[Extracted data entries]
######
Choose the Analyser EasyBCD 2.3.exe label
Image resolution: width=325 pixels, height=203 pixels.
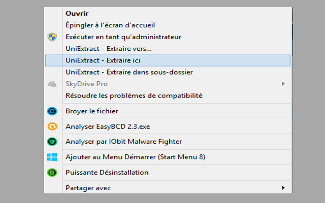click(x=107, y=127)
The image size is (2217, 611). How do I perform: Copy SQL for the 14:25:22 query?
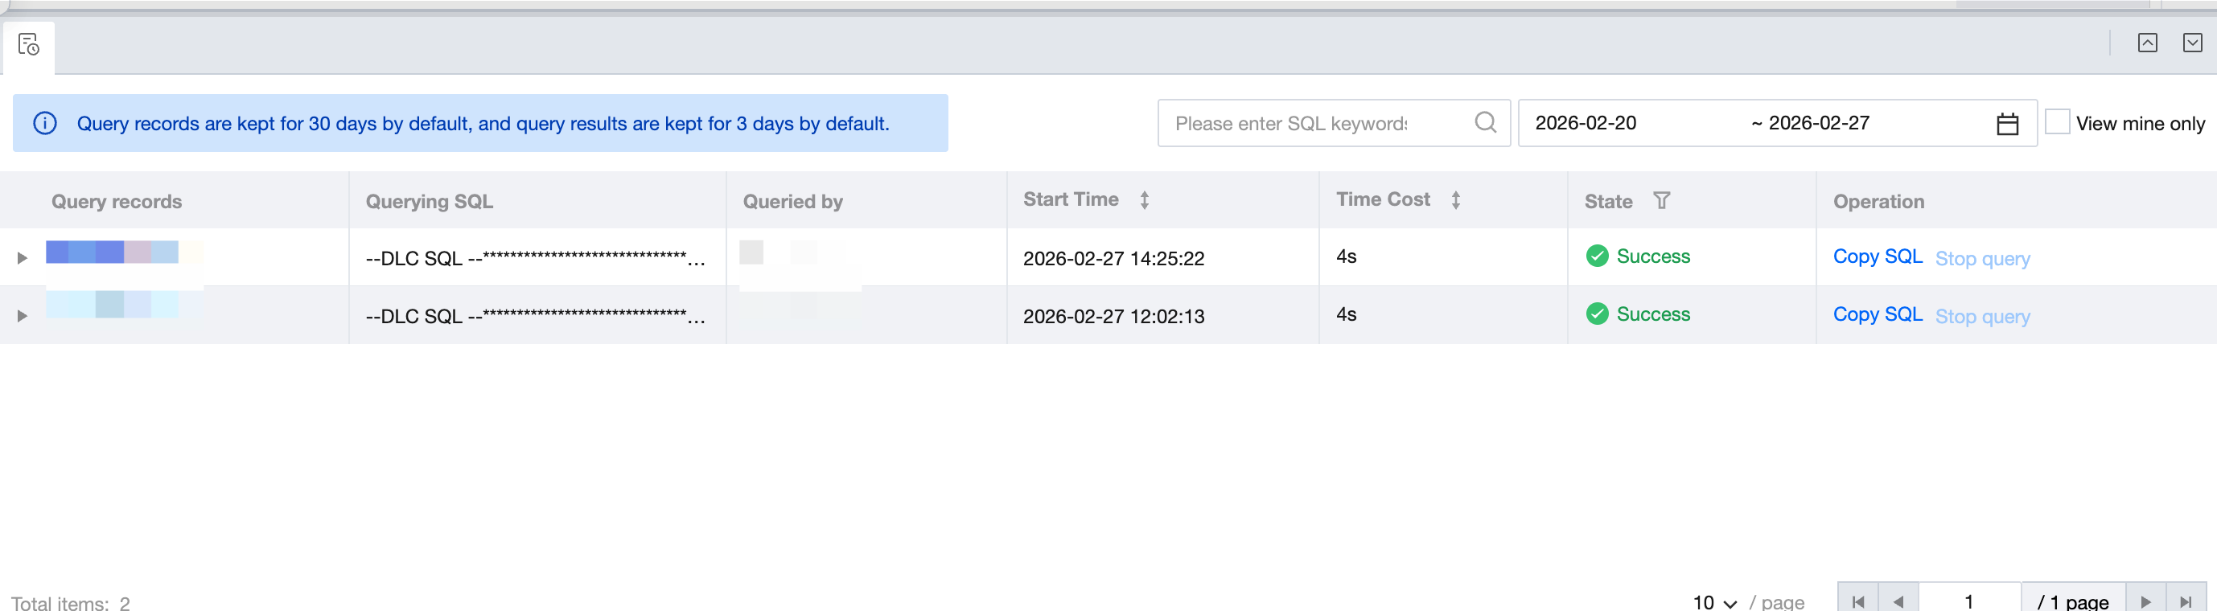[x=1877, y=256]
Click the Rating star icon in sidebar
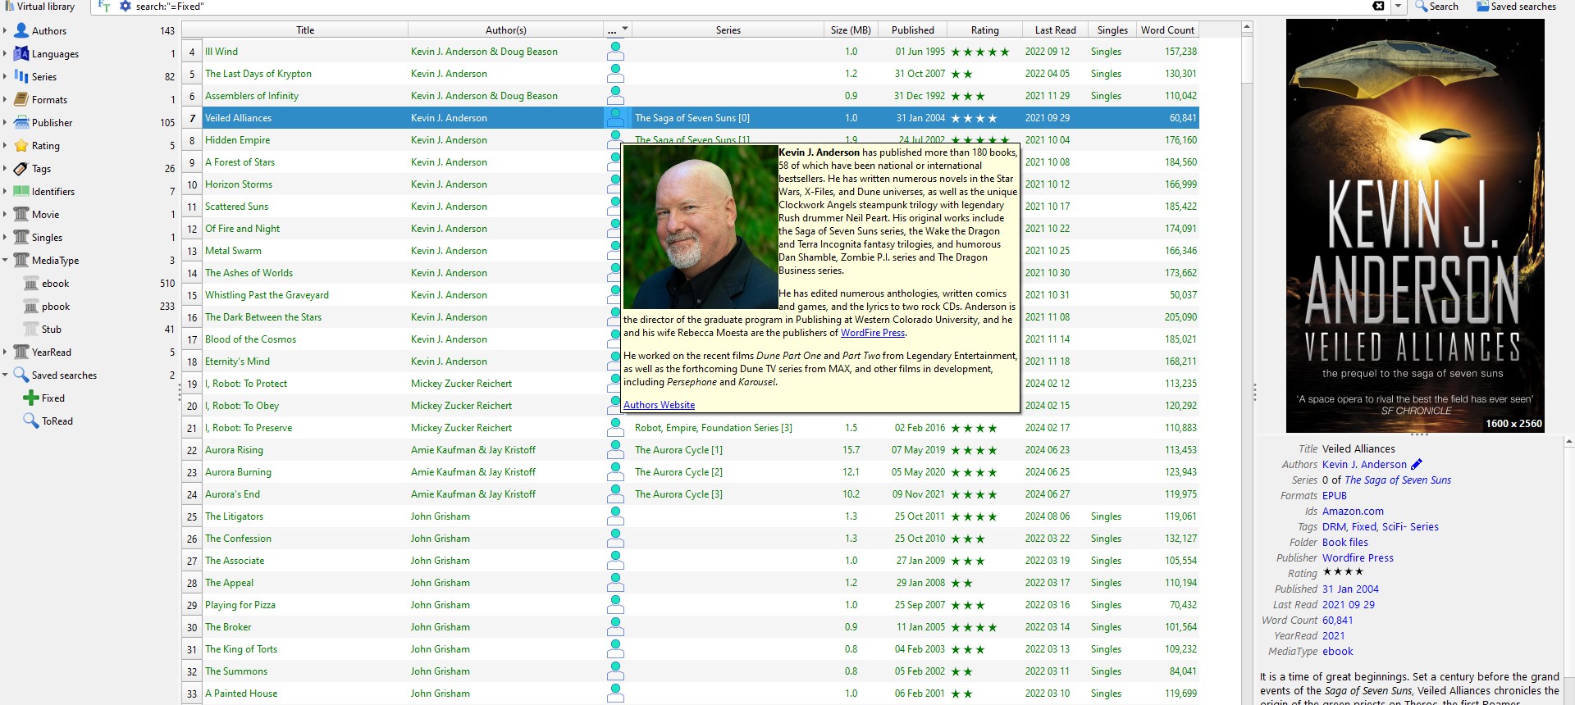 [21, 146]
######
# Stated exercise
Rewrite the listing above, changing "sidebar" to "side panel" and keeping everything else the same. Don't include the pictures in your answer.

# Correct output
Choose the Analyser EasyBCD 2.3.exe label
Image resolution: width=325 pixels, height=203 pixels.
click(x=107, y=127)
The image size is (2217, 611). How do I perform: Copy SQL for the 14:25:22 query?
[x=1877, y=256]
Click the Rating star icon in side panel
 [21, 146]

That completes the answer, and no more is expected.